Trecho do texto

Seria supostamente estratégia do governo Michel Temer para
agradar a ONU, "que é completamente islâmica", para obter assento
permanente no Conselho de Segurança do organismo, que se define pela
neutralidade política, geográfica e religiosa.
Não há sinais de "invasão" no Brasil. Segundo a
Polícia Federal, 399 sírios pediram refúgio ao Brasil de janeiro a maio deste
ano. Somando-se solicitações do Líbano e do Iraque, há 1.094 pedidos em 2017. A
entrada é controlada.
Mas a mensagem pede "intervenção hoje".
"Bem-vindos ao Brasilquistão, a nova Turquia da América Latina. Espero que
Bolsonaro ganhe, pelo amor de Deus. Espero que as Forças Armadas façam algo,
porque [senão] o nosso país estará destroçado", diz o narrador.
Bolsonaro está em campanha para viabilizar uma candidatura à
Presidência em 2018. Desde o ano passado, quando foi batizado pelo pastor
Everaldo no rio Jordão, faz acenos ao eleitorado evangélico enaltecendo Israel.
Essa agenda acabou por aproximá-lo de parte da comunidade
judaica.
TERRORISMO
Em um vídeo na semana passada, uma simpatizante de Bolsonaro
que se identifica como Jane Silva, "pastora e presidente da Comunidade
Internacional Brasil-Israel", afirma que o ex-presidente Luiz Inácio Lula
da Silva (PT) "deu de presente" uma embaixada para a Palestina.
"E para quê? Para trazer o terrorismo, eles financiam o
terrorismo no Brasil", disse.
O país condena o terrorismo e aprovou lei no passado que
tipifica o crime. Tem como praxe doar áreas para embaixadas, como foi feito com
a Palestina em 2010. Em reciprocidade, recebeu doação, em 2015, de terreno em
Ramalá. A construção é custeada pelo país estrangeiro.
"O Brasil dá tudo de graça, pega o nosso arroz e manda
para a Faixa de Gaza, pega o nosso dinheiro e investe numa embaixada caríssima,
e nós passamos necessidades", reclama essa pastora, em possível referência
à doação de R$ 25 milhões anunciada por Lula à faixa de Gaza em 2010.
Em seguida, ela mira o ministro de Relações Exteriores:
"Aloysio Nunes recebe ordens no Itamaraty daqui".

Material de origem
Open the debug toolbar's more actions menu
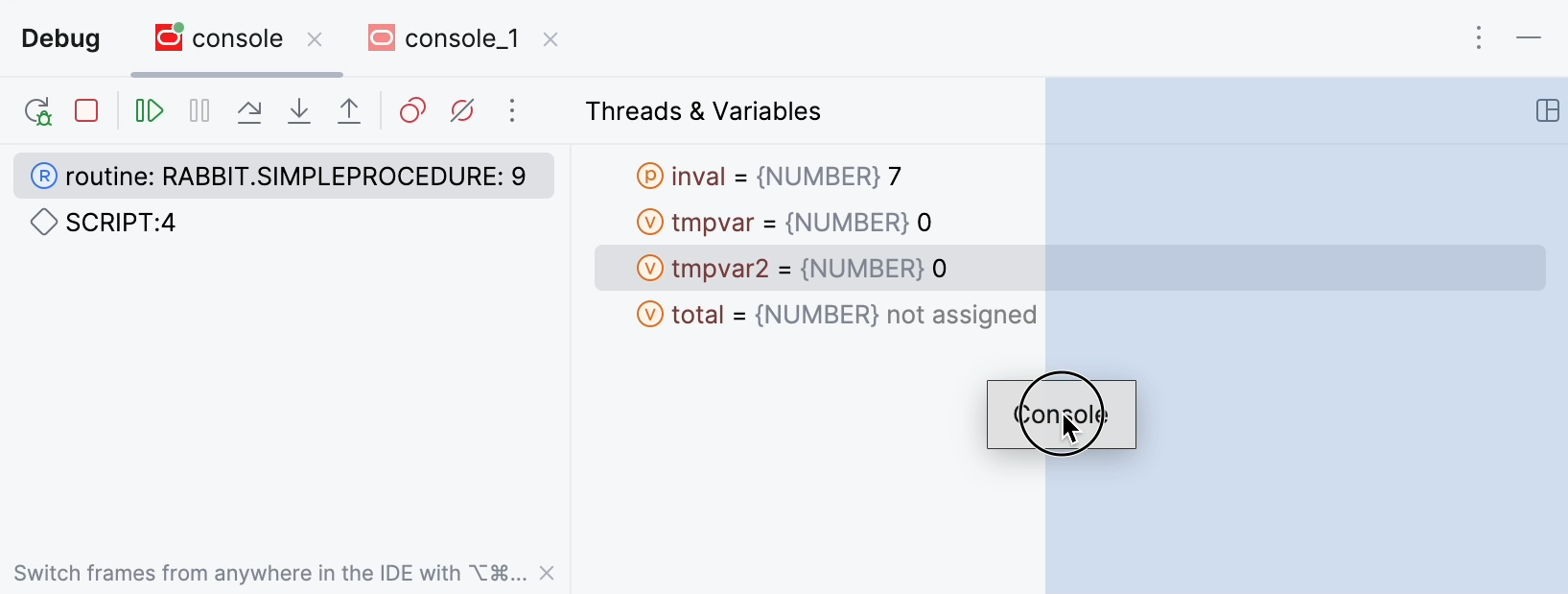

Objetivo
Escreva a continuação da reportagem sobre as mensagens de simpatizantes de Bolsonaro, começando logo depois da última frase.

Resultado do exercício
O ministro entrou na rota dos ataques virtuais quando da
tramitação da Lei de Migração, de sua autoria, que estabeleceu regras mais
flexíveis para imigrantes.
"Embora meu Facebook tenha sido inundado com esse tipo
de conteúdo falacioso, o impacto fora da rede foi mínimo: meia dúzia de gatos
pingados foi às ruas protestar", afirmou à Folha.
"Os fatos desmentem o ridículo, mas é importante
encontrar mecanismos capazes de frear a disseminação de notícias falsas. Porque
se consolidou a ideia de que notícia falsa é a notícia com a qual não se
concorda, e isso é perigosíssimo", concluiu.
Procurada, Jane Silva não respondeu à reportagem.
VIAGEM AOS EUA
Em sua campanha à Presidência dos EUA, Trump fomentou a
islamofobia ao generalizar a associação de terrorismo com muçulmanos.
Bolsonaro, de sua parte, concorda com a "preocupação" do americano.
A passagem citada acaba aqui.